Un marinero muerto
La gente del mar es como José Ángel Sampedro, un patrón anónimo que resume sin embargo los misterios de la vida
Le debía estas líneas a José Ángel, a su familia y a sus incontables amigos de Aguiño, desde hace tiempo. El pasado 27 de enero, mientras faenaba en aguas de Irlanda como tantas veces, tantos años, recibió una llamada de su mujer, Maricarmen.
La vida en el mar es así: durante meses es fácil sentirse como el marino de El corazón de las tinieblas, buscando un botín incierto cada vez más lejos de la tierra, a la que te acercan de nuevo esos breves contactos con una voz querida, algo metálica pero irresistiblemente humana.
José Ángel colgó, sin saber que sería su última llamada. Según cuenta La Voz de Galicia, minutos después se sintió indispuesto y su corazón, moldeado con salitre, se rompió en la cubierta del barco, como el de un actor de teatro que muere en el escenario con las botas puestas y una última frase pendiente en la boca.

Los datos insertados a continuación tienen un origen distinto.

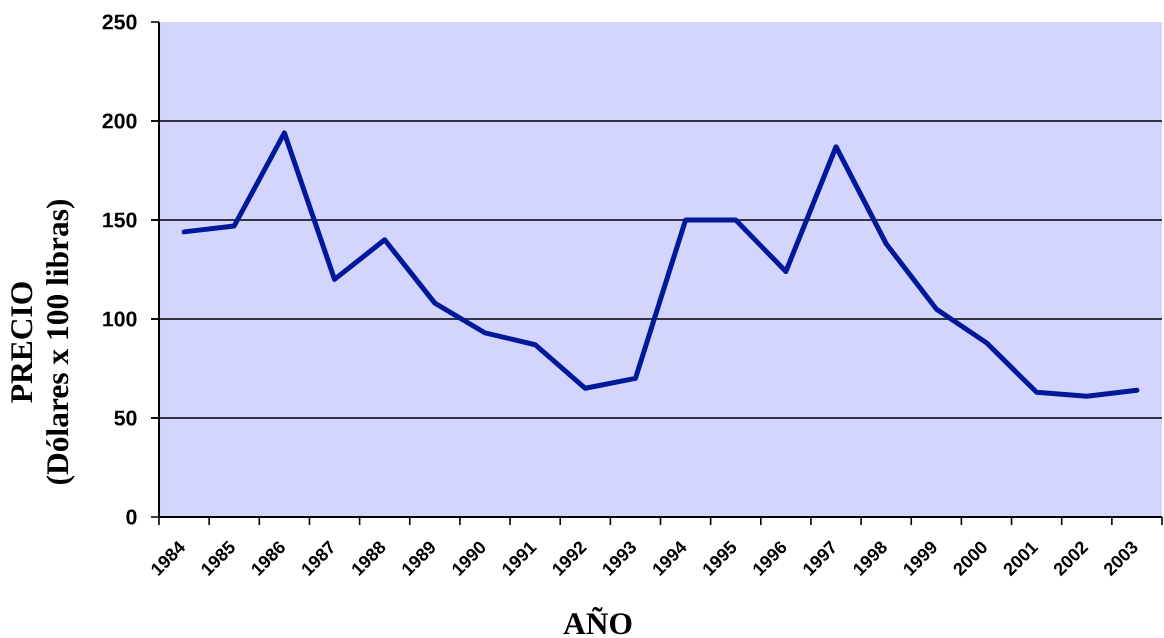 The width and height of the screenshot is (1164, 638). What do you see at coordinates (43, 342) in the screenshot?
I see `y-axis-title: PRECIO (Dólares x 100 libras)` at bounding box center [43, 342].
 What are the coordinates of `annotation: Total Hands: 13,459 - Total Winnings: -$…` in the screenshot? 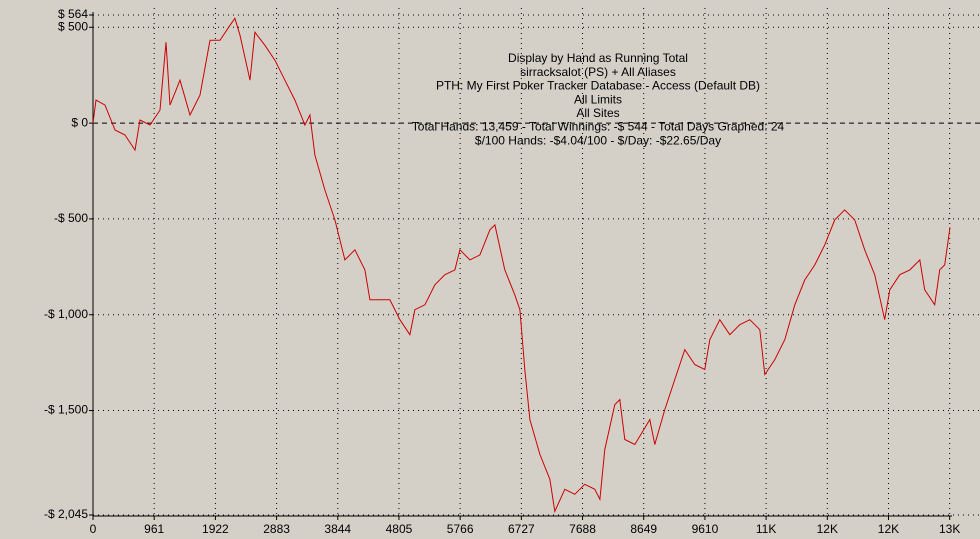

Ni su nombre ni su apellido, Sampedro, le dirán gran cosa a quienes no le conocían ni disfrutaban, cuando volvía a casa, de su charla tranquila y sabia que a algunos, de secano, nos permitió conocer los secretos de uno de los oficios más duros y desconocidos del mundo. La gente del mar se quita importancia y espanta, cuando pisa tierra firme, los fantasmas y monstruos con mil caras que los acompañan en las travesías.
He escuchado a patrones contando, con pudor, cómo era cazar una ballena, cuál fue la ola más grande que vio en el Gran Sol, qué se sentía, en la oscuridad del océano, cuando la tormenta arreciaba y el pescado huía o cuál era la última imagen que les asaltaba cuando sufrían un abordaje pirata y se iniciaba otra larga marea negra de secuestro en un país africano con la misma concepción de los derechos humanos que en una guerra remota en el siglo XIX.
Todos ellos salen, aunque no lo sepan, en El espejo del mar, de Conrad, un homenaje «al mar imperecedero, a los barcos que ya no existen y a los hombres sencillos cuyo tiempo ya ha pasado». Y a todos ellos les une esa misma humildad que nos hace aún más pequeños al resto.
Me enteré de la muerte de José Ángel por Luis, 25 años después de conocerle en la tasca El Cruce, el puerto seco de Aguiño donde todos atracamos para ver pasar la vida y escuchar conversaciones mágicas entre la patrona, Esperanza, y percebeiros de Ribeira, conserveros de Couso, mineros del Bierzo, redeiras de Carreira, naseiros de Castiñeiras y vulgares espectadores rendidos por tanta lección magistral de vida expuesta con tanta discreción.
José Ángel Sampedro, de 51 años, encendía un cigarro, pedía un café, miraba con ojos oscuros al horizonte y ponía el cronómetro en marcha para descontar el tiempo hasta la próxima marea, deslizando secretos sobre caladeros, tripulaciones, artes de pesca y meteorología con un saber enciclopédico y un pudor injustificado.
«No lo mató el mar y lo mató un infarto», dice su viuda, madre de sus dos hijos. Pero cada marea devolverá su nombre, y con el suyo, el de tantos hombres anónimos que cruzaron dos mundos y se quedan, eternos, mirándonos a todos en la línea invisible que separa y junta a ambos. Si miran ustedes al mar sin prisas, los verán a todos sonriendo para siempre.